Listed entries -
start
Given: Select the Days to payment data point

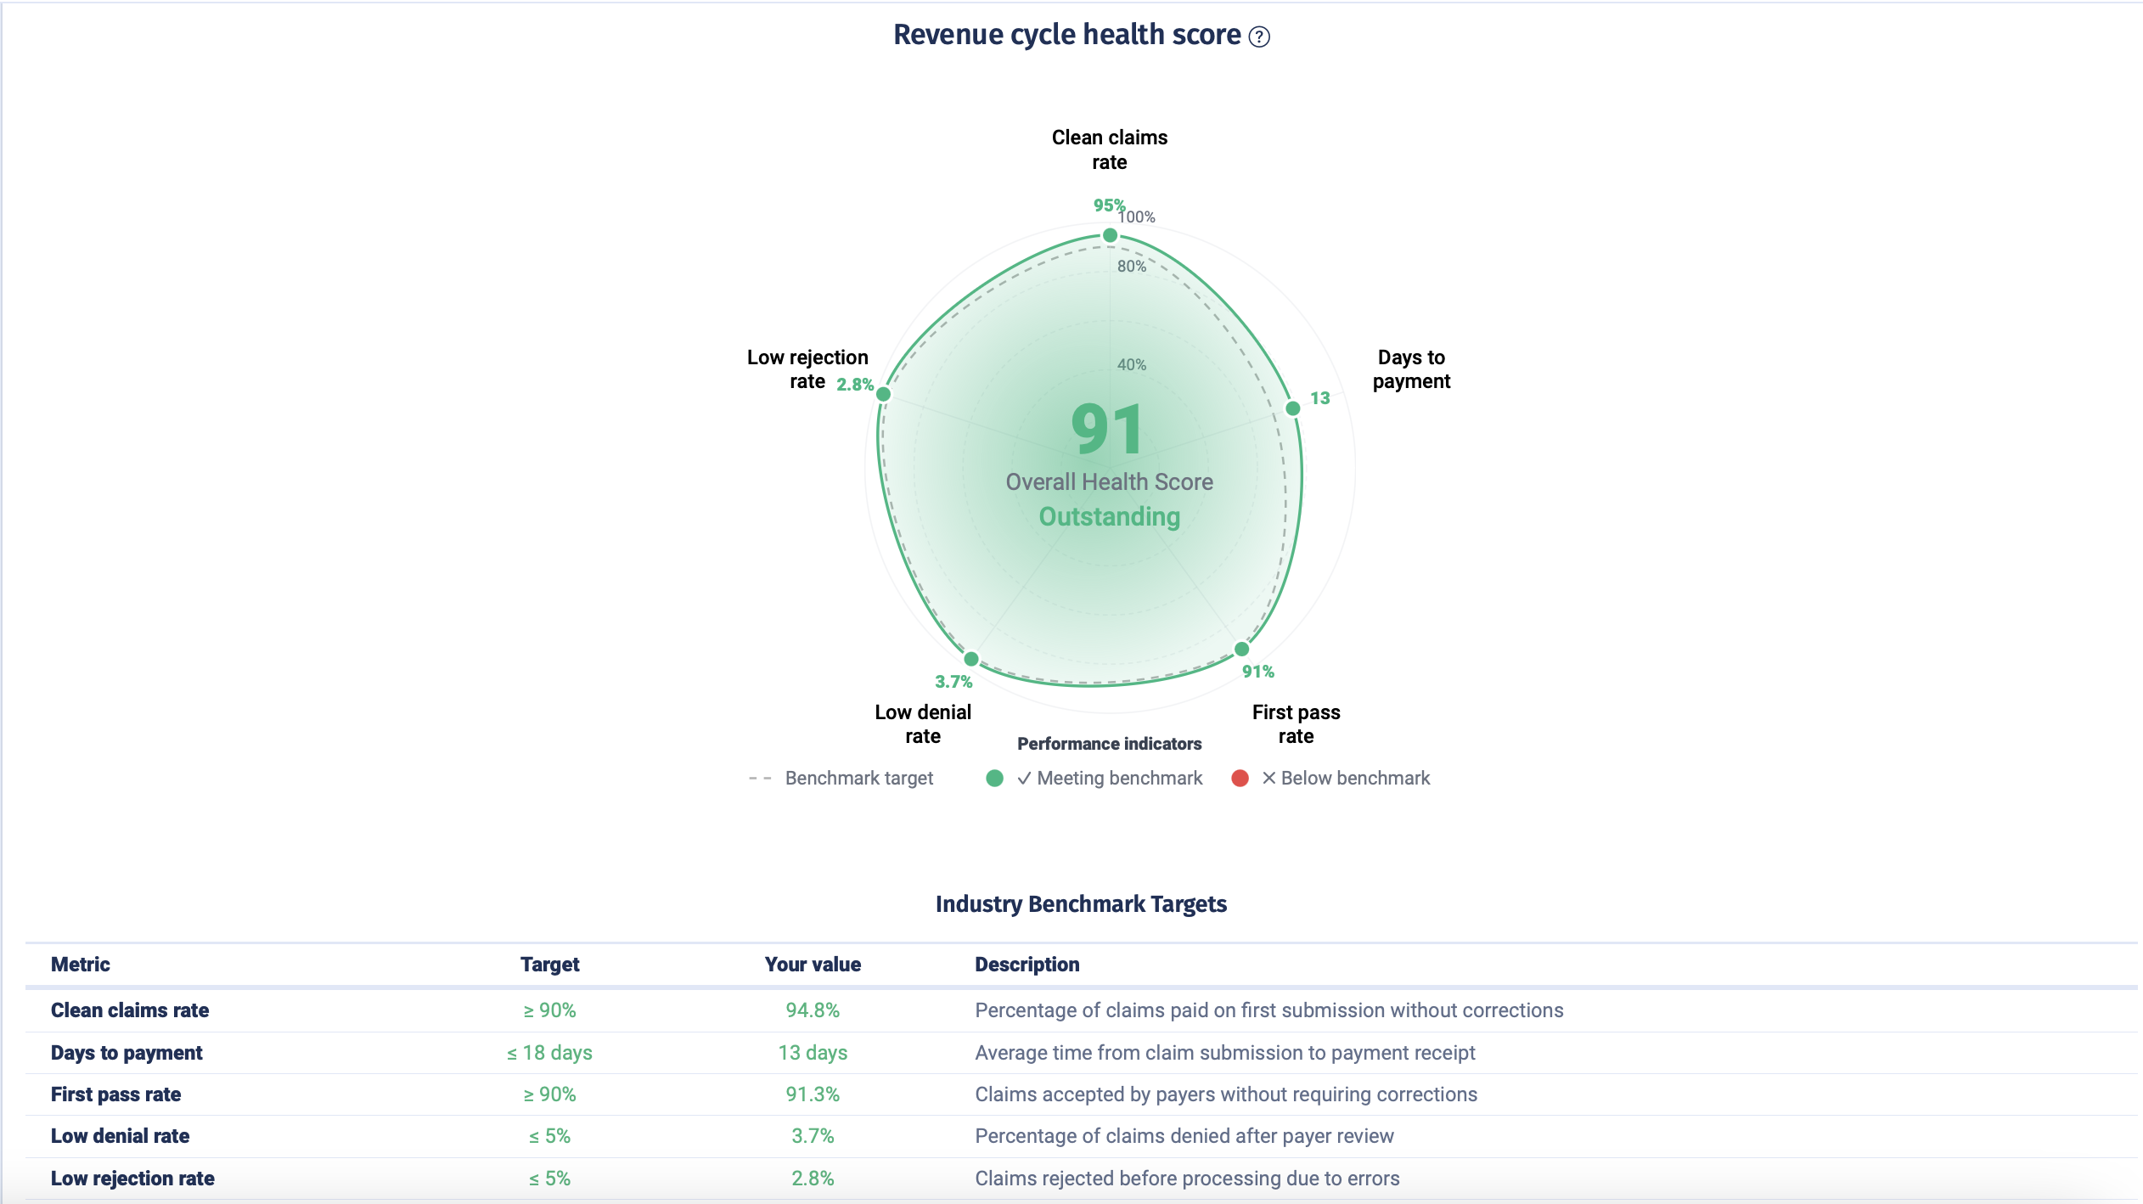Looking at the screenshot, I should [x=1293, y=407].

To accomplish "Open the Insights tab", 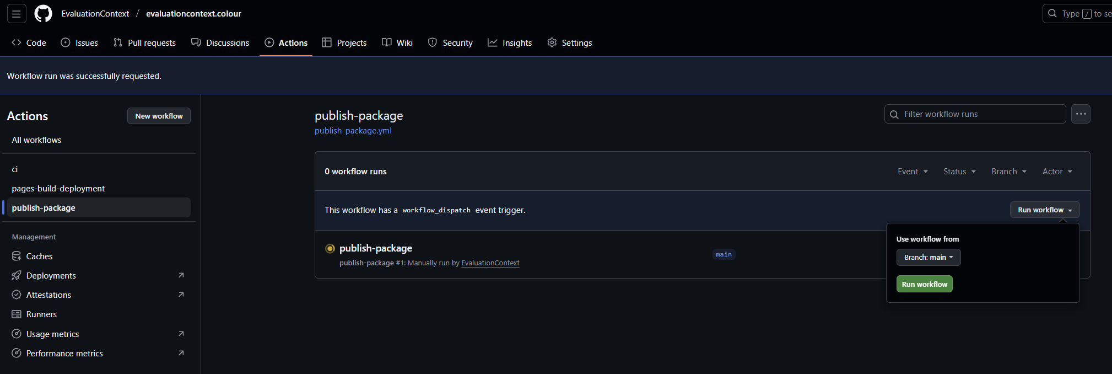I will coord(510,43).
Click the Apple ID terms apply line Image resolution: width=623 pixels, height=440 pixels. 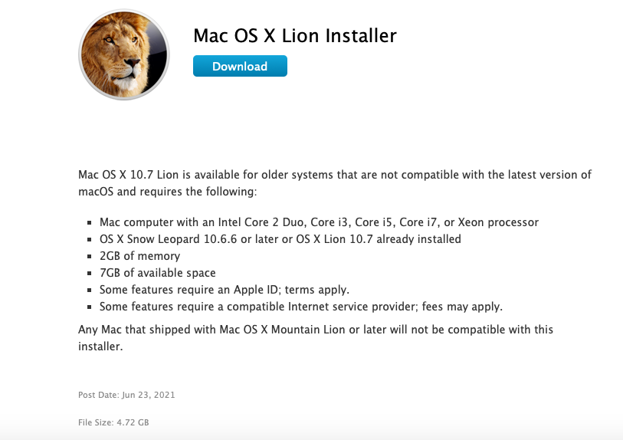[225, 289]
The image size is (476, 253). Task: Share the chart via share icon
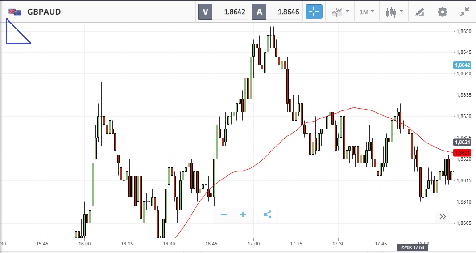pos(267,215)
end
start
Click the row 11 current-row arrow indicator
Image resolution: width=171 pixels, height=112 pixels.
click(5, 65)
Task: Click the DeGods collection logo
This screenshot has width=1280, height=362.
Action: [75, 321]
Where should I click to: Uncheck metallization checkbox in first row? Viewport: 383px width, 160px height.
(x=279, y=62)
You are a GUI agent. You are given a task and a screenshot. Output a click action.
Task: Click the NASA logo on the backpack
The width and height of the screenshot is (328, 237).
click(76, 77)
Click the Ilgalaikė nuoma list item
end
start
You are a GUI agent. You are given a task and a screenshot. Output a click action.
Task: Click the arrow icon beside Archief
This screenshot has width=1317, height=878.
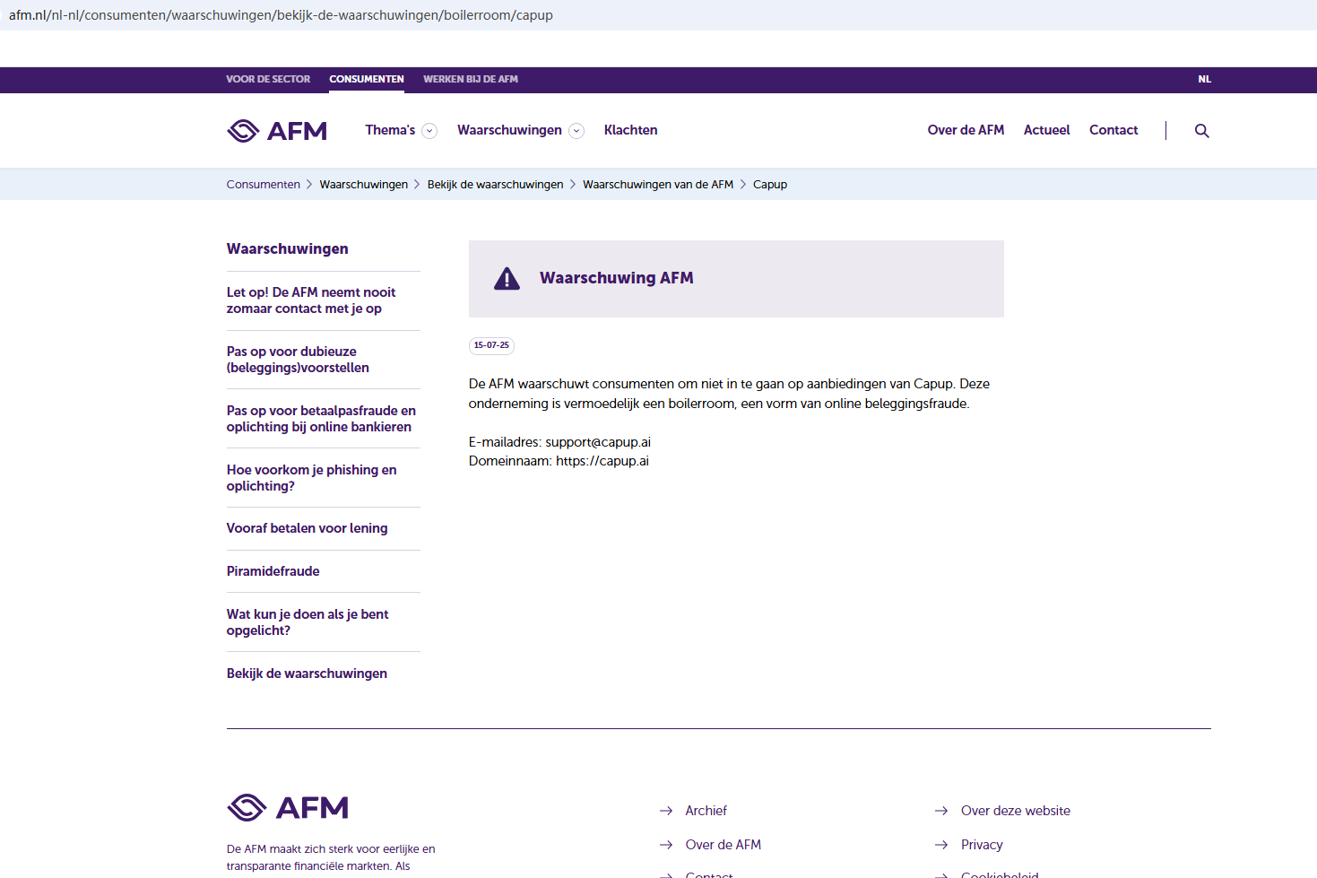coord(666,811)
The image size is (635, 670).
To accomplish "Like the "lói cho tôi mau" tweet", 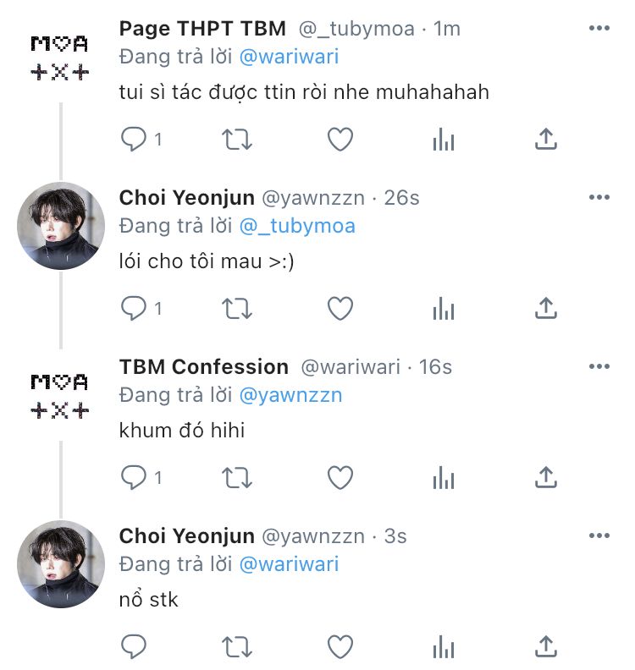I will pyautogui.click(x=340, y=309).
end
Aim -
Could you copy the data above, word for word, from the line containing "Task: Click the DeGods collection logo" through the line containing "Click the Ilgalaikė nuoma list item", including both of those lines?

Solution to the problem -
Task: Click the DeGods collection logo
This screenshot has width=1280, height=362.
Action: [75, 321]
Where should I click to: Uncheck metallization checkbox in first row? Viewport: 383px width, 160px height.
(x=279, y=62)
You are a GUI agent. You are given a task and a screenshot. Output a click action.
Task: Click the NASA logo on the backpack
The width and height of the screenshot is (328, 237).
click(76, 77)
Click the Ilgalaikė nuoma list item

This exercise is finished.